▶ Aufgaben:
**A.** Beantworte diese Fragen zum Artikel über Überschuldung in Remscheid:
(i) Wie viel Prozent der Remscheider Privathaushalte sind laut dem aktuellen Schuldner-Atlas überschuldet?
(ii) Um wie viel ist die Zahl der Privatinsolvenzen in den ersten Monaten 2021 gestiegen?
(iii) Nach wie vielen Jahren können Menschen nach einer privaten Insolvenz jetzt schuldenfrei werden?
**B.** Schreib die Stelle im Artikel über Überschuldung in Remscheid von „Solinger Bergische Morgenpost/Remscheid“ bis „gar nicht spürbar.“ noch einmal ab und tausche dabei „Wuppertal“ gegen „Hagen“ aus.
**C.** Führe den Artikel über Überschuldung in Remscheid nach seinem letzten Satz weiter.

▶ Textauszug:

Solinger Bergische Morgenpost/Remscheid
Viele Remscheider in Geldsorgen
(wey) Mehr als 14 Prozent aller Remscheider Privathaushalte sind überschuldet, das zeigt der aktuelle Schuldner-Atlas. Damit nimmt die Stadt einen unrühmlichen Spitzenplatz in Deutschland ein: Von 401 erfassten Kommunen ist die Überschuldungsquote nur in
28 höher. Darunter übrigens auch die Nachbarn aus Solingen (Platz
384) und Wuppertal (396). Dabei sind die Folgen der Corona-Krise, sagen viele Experten, in diesem Bereich noch gar nicht spürbar.
Damit sei erst in der zweiten Jahreshälfte zu rechnen, sagt Florian Schäfer: „Das kommt zum Vorschein, wenn die Rettungsschirme und anderen Hilfsprogramme auslaufen.“Dass die Zahl der Privatinsolvenzen in den ersten Monaten
2021 um mehr als 50 Prozent gestiegen ist, führt der Geschäftsführer der Diakonie im Kirchenkreis Lennep, die in Remscheid Schuldnerberatung anbietet, eher auf eine Gesetzesänderung zurück.
Denn seit einigen Monaten gilt eine kürzere Frist für die Restschuldbefreiung. Statt wie bisher in sechs können Menschen nach einer privaten Insolvenz nun in drei Jahren schuldenfrei werden. Entsprechend hätten viele den Start ihres Verfahrens hinausgezögert: „Die Kollegen in der Schuldnerberatung haben auch bewusst dazu geraten, allein schon, um Falschberatungen zu vermeiden.“Eine Regelung, die Schäfer nur begrüßen kann. Viele Menschen würden wegen Krankheit oder anderer Umstände, die sie selber nicht zu verantworten haben, in eine Überschuldung geraten, betont er: „Und für die ist das natürlich eine große Erleichterung.“Im nächsten Schritt müsse nun geregelt werden, dass negative Merkmale zum Beispiel in Schufa-Einträgen schneller wieder gestrichen würden.

Gespeicherte Einträge
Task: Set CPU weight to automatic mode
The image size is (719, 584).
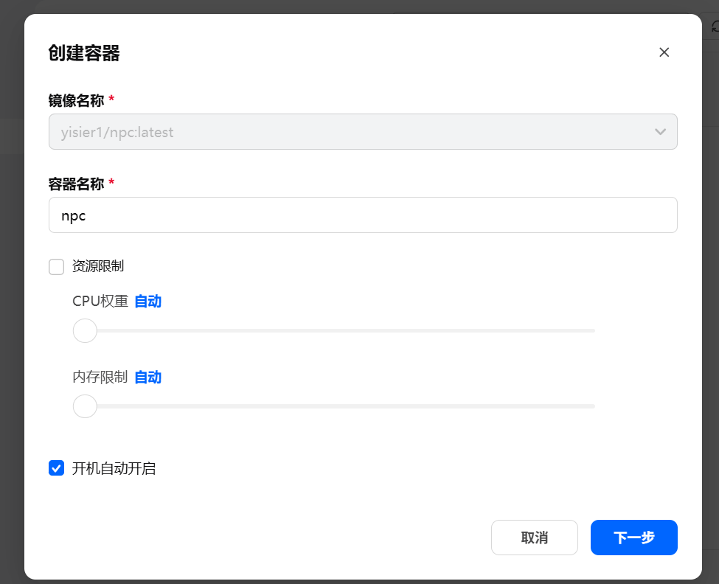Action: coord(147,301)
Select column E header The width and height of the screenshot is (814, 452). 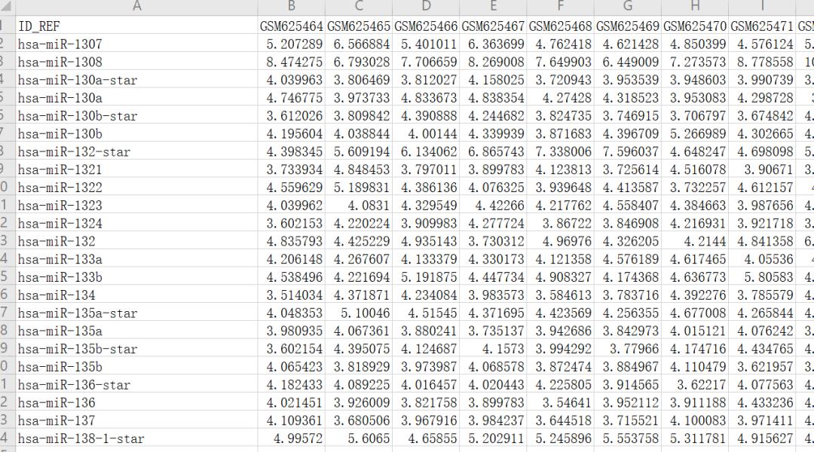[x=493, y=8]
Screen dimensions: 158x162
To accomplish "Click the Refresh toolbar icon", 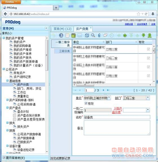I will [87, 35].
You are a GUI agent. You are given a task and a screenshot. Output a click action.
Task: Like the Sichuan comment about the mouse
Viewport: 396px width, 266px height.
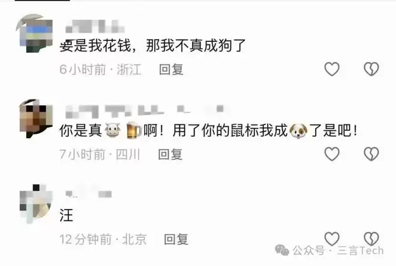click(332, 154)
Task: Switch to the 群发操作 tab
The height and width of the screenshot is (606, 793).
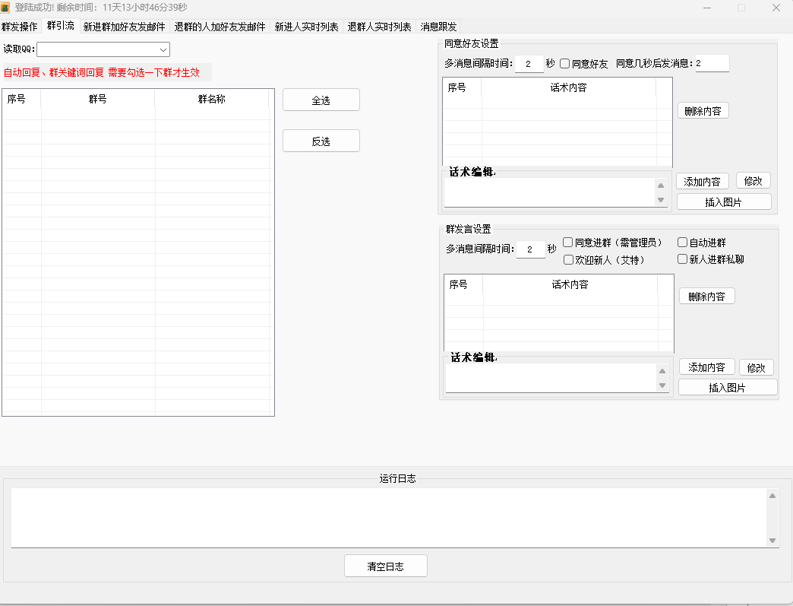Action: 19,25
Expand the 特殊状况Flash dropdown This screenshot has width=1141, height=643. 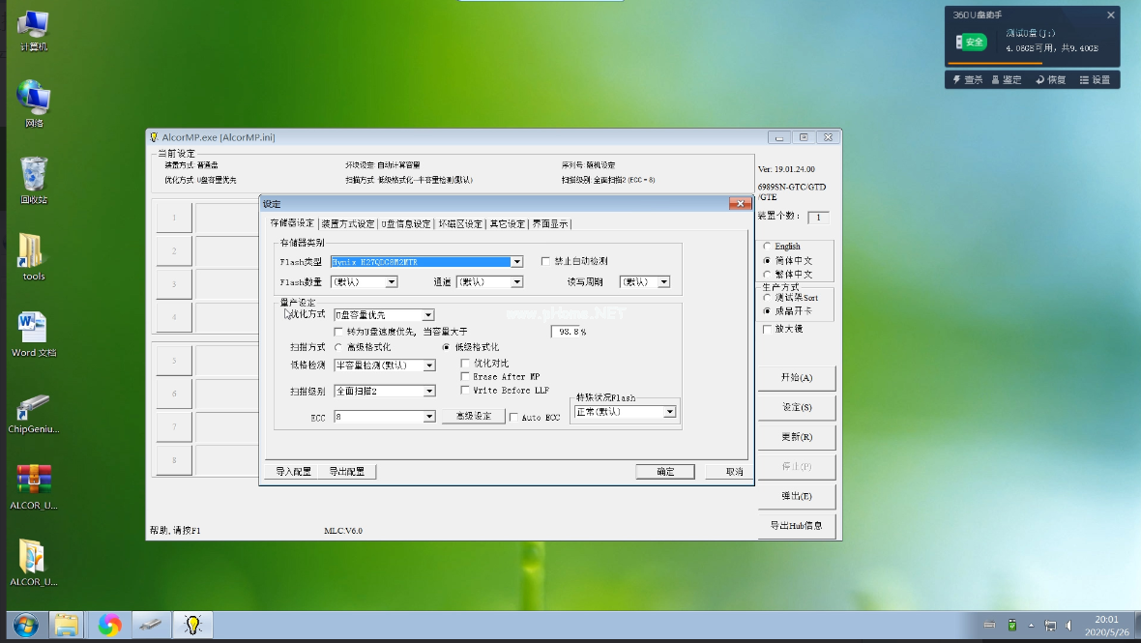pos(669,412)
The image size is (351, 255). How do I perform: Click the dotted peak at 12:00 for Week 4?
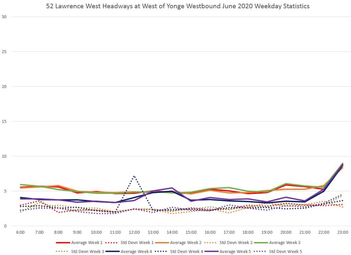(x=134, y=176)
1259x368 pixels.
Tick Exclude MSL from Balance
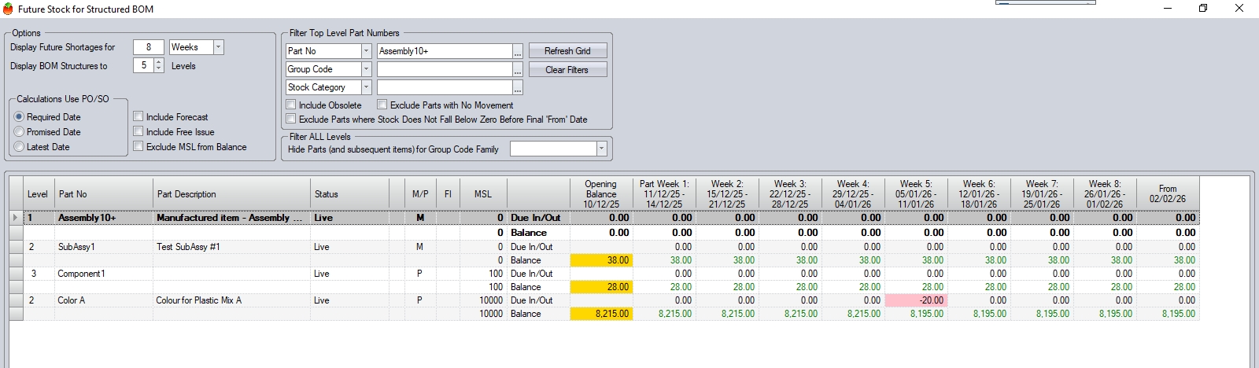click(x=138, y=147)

...

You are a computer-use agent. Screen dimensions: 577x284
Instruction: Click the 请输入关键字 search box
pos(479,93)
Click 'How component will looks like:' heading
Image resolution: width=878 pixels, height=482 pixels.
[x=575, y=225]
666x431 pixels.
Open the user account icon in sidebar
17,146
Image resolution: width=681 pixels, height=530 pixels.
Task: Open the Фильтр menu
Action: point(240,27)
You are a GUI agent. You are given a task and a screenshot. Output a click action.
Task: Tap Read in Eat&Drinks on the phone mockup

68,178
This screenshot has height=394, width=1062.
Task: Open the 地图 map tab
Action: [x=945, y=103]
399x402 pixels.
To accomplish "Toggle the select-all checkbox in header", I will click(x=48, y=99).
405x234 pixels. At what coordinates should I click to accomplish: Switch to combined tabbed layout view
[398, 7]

---

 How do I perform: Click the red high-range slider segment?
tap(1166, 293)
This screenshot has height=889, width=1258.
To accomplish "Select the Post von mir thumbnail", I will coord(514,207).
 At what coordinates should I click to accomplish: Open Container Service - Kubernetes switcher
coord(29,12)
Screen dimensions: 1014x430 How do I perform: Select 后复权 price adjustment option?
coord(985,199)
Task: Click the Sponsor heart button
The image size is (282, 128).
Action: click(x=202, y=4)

▶ Lösungen:
**A.**
(i) Mehr als 14 Prozent.
(ii) Um mehr als 50 Prozent.
(iii) Nach drei Jahren.

**B.**
Solinger Bergische Morgenpost/Remscheid
Viele Remscheider in Geldsorgen
(wey) Mehr als 14 Prozent aller Remscheider Privathaushalte sind überschuldet, das zeigt der aktuelle Schuldner-Atlas. Damit nimmt die Stadt einen unrühmlichen Spitzenplatz in Deutschland ein: Von 401 erfassten Kommunen ist die Überschuldungsquote nur in
28 höher. Darunter übrigens auch die Nachbarn aus Solingen (Platz
384) und Hagen (396). Dabei sind die Folgen der Corona-Krise, sagen viele Experten, in diesem Bereich noch gar nicht spürbar.

**C.**
Dass die private Überschuldung in bestimmten Regionen deutlich häufiger auftritt, hängt augenscheinlich mit dem Strukturwandel zusammen. Unter den Städten mit den höchsten Quoten finden sich mit Oberhausen, Duisburg und Gelsenkirchen gleich mehrere Ruhrgebietsvertreter. Trauriger Spitzenreiter ist das von Werftenschließungen gebeutelte Bremerhaven mit einer Arbeitslosenquote, die regelmäßig jenseits der zehn Prozent liegt.
Auffällig ist zudem: Während die Überschuldungsquote in Deutschland insgesamt abnimmt, steigt der Wert in den besonders betroffenen Regionen eher an. Helfen kann eine Schuldnerberatung, wie sie die Diakonie anbietet. Allerdings sind die meisten Beratungsstellen überfordert, es gibt viel mehr Bedarf als Beratungskapazität. Nicht zuletzt, weil die Finanzierung nicht ausreicht. Während für Bezieher bestimmter Sozialleistungen der Beratungsanspruch und damit die Finanzierung gesetzlich geregelt ist, gilt der Rest als „nichtpflichtige“Beratung – und da können die Beratungsstellen sehen, woher das Geld kommt.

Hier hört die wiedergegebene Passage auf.